14 • Summary
14 • Summary
The unsaturated compounds we’ve looked at previously have had only one double bond, but many compounds have numerous sites of unsaturation, which gives them some distinctive properties. Many such compounds are common in nature, including pigments and hormones.
A conjugated diene or other compound is one that contains alternating double and single bonds. One characteristic of conjugated dienes is that they are more stable than their nonconjugated counterparts. This stability can be explained by a molecular orbital description in which four p atomic orbitals combine to form four π molecular orbitals. Only the two bonding orbitals are occupied; the two antibonding orbitals are unoccupied. A π bonding interaction in the lowest-energy MO introduces some partial double-bond character between carbons 2 and 3, thereby strengthening the C2–C3 bond and stabilizing the molecule.
Conjugated dienes undergo several reactions not observed for nonconjugated dienes. One is the 1,4-addition of electrophiles. When a conjugated diene is treated with an electrophile such as HCl, 1,2- and 1,4-addition products are formed. Both result from the same resonance-stabilized allylic carbocation intermediate and are produced in varying amounts depending on the reaction conditions. The 1,2 adduct is usually formed faster and is said to be the product of kinetic control. The 1,4 adduct is usually more stable and is said to be the product of thermodynamic control.

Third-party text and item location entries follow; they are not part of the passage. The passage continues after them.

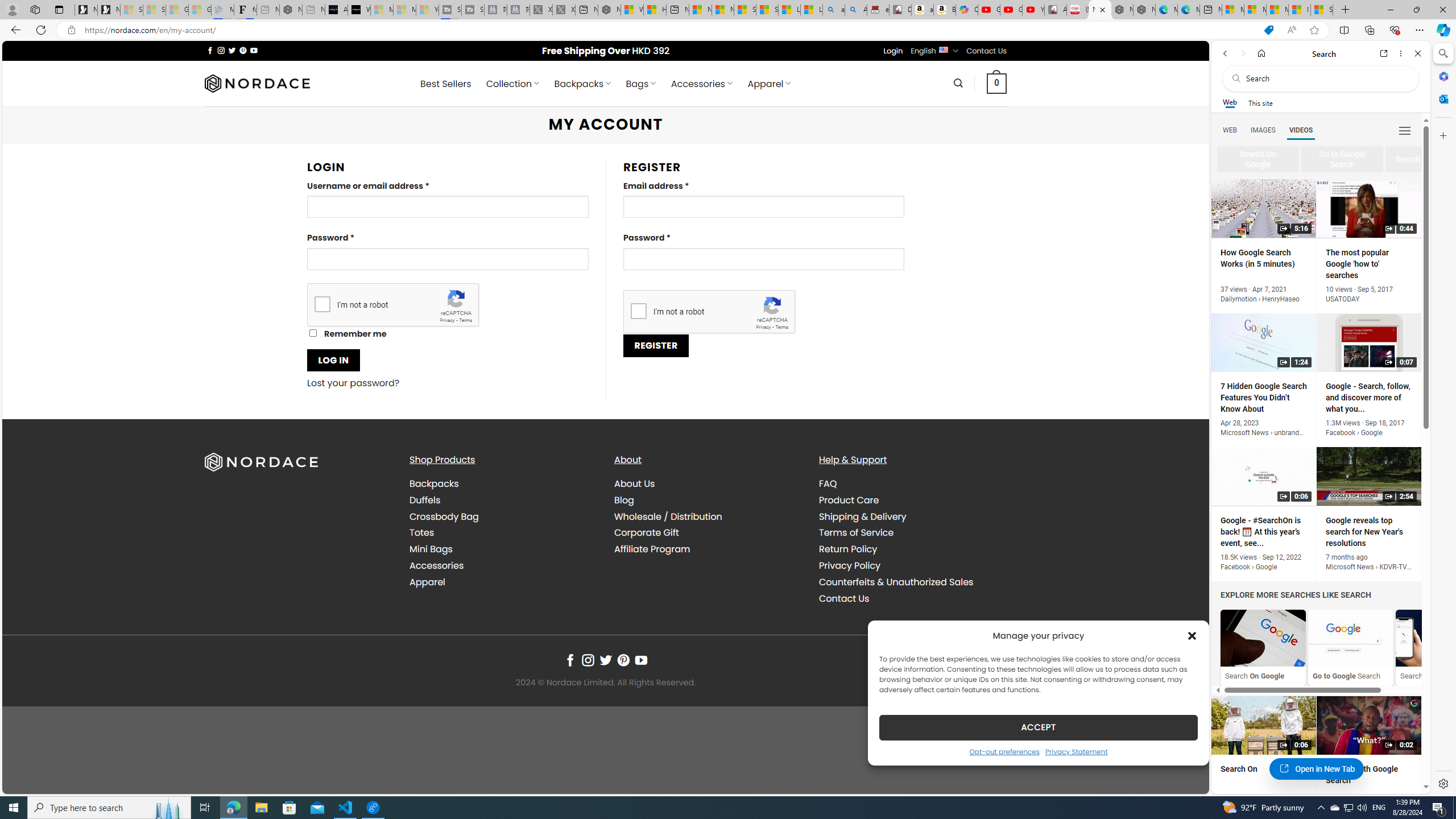
Side bar (1443, 418)
Class: b_serphb (1404, 130)
Customize (1442, 135)
Follow on Facebook (570, 659)
Duffels (425, 499)
Nordace - Nordace has arrived Hong Kong (1144, 9)
Crossbody Bag (444, 516)
  Best Sellers (445, 83)
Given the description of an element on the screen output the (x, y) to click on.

Another reaction unique to conjugated dienes is Diels–Alder cycloaddition. Conjugated dienes react with electron-poor alkenes (dienophiles) in a single step through a cyclic transition state to yield a cyclohexene product. The reaction is stereospecific, meaning that only a single product stereoisomer is formed, and can occur only if the diene is able to adopt an s-cis conformation.
Ultraviolet (UV) spectroscopy is a method of structure determination applicable specifically to conjugated π-electron systems. When a conjugated molecule is irradiated with ultraviolet light, energy absorption occurs and a π electron is promoted from the highest occupied molecular orbital (HOMO) to the lowest unoccupied molecular orbital (LUMO). For 1,3-butadiene, radiation of λmax = 217 nm is required. The greater the extent of conjugation, the less the energy needed and the longer the wavelength of radiation required.